Sometimes we need in our analysis the ratios of these experimental
values to the expected ones by the SSM. If we use the latest 
standard solar model calculation by Bahcall and Pinsonneault (BP98) 
\cite{BP98}, the ratio for the SuperKamiokande is given as, 
%
\begin{equation}
\label{skam2}
R^{obs}_{SK} \equiv \frac{\Phi^{obs}_{SK}(^8\mbox{B})}{\Phi^{SSM}(^8\mbox{B})}
= \frac{2.44 \pm 0.11}{5.15}
 \simeq 0.47 \pm 0.021,
\end{equation}
where we used the central value of BP98 in the denominator of 
(\ref {skam2}).
%
Hereafter, we always take the flux values and the event 
rate given in BP98 as reference values of SSM.
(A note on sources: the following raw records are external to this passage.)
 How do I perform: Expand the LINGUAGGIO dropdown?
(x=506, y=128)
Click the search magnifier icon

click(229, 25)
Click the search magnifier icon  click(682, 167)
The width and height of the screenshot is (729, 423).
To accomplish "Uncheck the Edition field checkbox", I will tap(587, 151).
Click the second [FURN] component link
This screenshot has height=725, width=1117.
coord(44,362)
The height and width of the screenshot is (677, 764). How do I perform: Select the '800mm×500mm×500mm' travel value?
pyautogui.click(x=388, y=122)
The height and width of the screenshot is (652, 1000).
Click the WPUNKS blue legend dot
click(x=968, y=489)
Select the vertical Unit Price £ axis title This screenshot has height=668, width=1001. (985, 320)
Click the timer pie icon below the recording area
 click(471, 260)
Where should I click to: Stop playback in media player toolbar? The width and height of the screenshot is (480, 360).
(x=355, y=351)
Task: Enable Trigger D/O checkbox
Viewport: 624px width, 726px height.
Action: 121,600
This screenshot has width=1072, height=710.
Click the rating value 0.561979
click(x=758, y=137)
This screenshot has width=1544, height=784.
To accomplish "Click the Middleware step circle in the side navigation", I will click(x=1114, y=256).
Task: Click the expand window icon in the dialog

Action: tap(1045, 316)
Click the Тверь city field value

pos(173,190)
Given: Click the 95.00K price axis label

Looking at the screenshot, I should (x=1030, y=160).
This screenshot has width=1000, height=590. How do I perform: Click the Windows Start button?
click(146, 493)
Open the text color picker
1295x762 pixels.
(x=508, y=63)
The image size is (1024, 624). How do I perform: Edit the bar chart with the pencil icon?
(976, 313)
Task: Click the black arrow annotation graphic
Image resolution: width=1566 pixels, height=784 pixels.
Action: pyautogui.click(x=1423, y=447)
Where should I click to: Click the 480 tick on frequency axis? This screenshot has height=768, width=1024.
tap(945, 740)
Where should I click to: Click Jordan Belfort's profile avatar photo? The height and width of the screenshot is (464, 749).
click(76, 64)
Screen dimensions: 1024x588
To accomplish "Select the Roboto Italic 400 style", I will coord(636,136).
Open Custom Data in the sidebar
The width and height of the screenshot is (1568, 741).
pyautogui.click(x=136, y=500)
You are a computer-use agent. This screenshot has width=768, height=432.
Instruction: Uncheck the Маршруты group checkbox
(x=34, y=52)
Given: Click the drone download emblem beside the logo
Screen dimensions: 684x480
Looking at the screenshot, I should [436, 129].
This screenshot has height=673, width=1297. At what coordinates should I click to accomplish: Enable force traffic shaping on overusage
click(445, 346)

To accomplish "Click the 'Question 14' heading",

%%%%%%%%%%%%%%%%%%%%%%%%%%%%%%%%%%%%%%%%%%%%%%%%%%%%

\section{Model-Independent Analysis}

In this section we perform model-independent analysis
of the solar neutrino data. 

\subsection{fundamental assumptions}
The fundamental assumption behind the analyses in this paper is 
as follows:

\noindent
(i) The sun shines due to the nuclear fusion reactions from which  
and only from which the solar neutrinos come. 

\noindent
(ii) The relevant reactions which are responsible for 
generating neutrinos in the sun are assumed to be those postulated 
in the SSM. 

\noindent
(iii) The sun is quasi-stable during the time scale 
of 0.1-1 million years, an order of magnitude of time difference 
between those required to neutrinos and photons to exit the sun 
after created at its central part.  

These assumptions allows us to relate the solar neutrino flux to 
the present solar luminosity. Note, however, that we will discuss 
in Sec. IV the case in which this constraint effectively does 
not apply. 


As will be described in detail in Appendix the fundamental 
assumptions (i) to (iii) given in Sec.I imply that the solar 
neutrino flux generated by various nuclear fusion reactions 
must obey the luminosity constraint 
\cite {Spiro90,HBL94,Parke95,BK96}, 
%
\begin{equation}
\label{solarlumi}
\frac{L_\odot}{4\pi R^2} 
= \sum_\alpha \left(\frac{Q}{2}-\VEV{E}_\alpha \right) \Phi(\alpha)
\end{equation}
%
where $R$ = 1 A.U. ($1.469 \times 10^{13}$ cm), 
$\VEV{E}_\alpha$ and $\Phi(\alpha)$ ($\alpha = pp$, $^7$Be, $^8$B,...) 
denote the average energy loss by neutrinos and the neutrino flux, 
respectively. 

We normalize the neutrino flux to those of the SSM of 
BP98 \cite{BP98} in this work and define fractional flux 
$\phi^\alpha$ as 
\begin{equation}
\label{norm}
\phi^\alpha = \frac{\Phi(\alpha)}{\Phi(\alpha)_{SSM}}, \ \ 
(\alpha = pp, ^7\mbox{Be}, ^8\mbox{B},...) 
\end{equation}
where 
%
\begin{eqnarray}
\label{BP98flux}
\Phi (pp)_{SSM} &=& 5.94 \times 10^{10}\  
\  \mbox{cm}^{-2}\mbox{sec}^{-1}, \\
\Phi (^7 \mbox{Be})_{SSM} &=& 4.80 \times 10^{9} 
\  \  \mbox{cm}^{-2}\mbox{sec}^{-1},\\
\Phi (^8 \mbox{B})_{SSM} &=& 5.15 \times 10^{6}
\  \  \mbox{cm}^{-2}\mbox{sec}^{-1}.
\end{eqnarray}
%
Using these numbers the luminosity constraint is simply given by,
\begin{equation}
\label{lumi}
1 = 0.907 \phi^{pp} + 
0.0755  \phi^{^7 Be} + 4.97 \times 10^{-5}\phi^{^8 B},
\end{equation}
%
where we used the value, 
$L_\odot = 3.844 \times 10^{33}$ (erg/s) \cite{BP95}. 
%
The reason why the right hand side of Eq. (\ref{lumi})
does not give unity for the SSM flux (for all $\phi^i=1$) is that 
we have neglected the contribution from  CNO and $pep$ neutrinos.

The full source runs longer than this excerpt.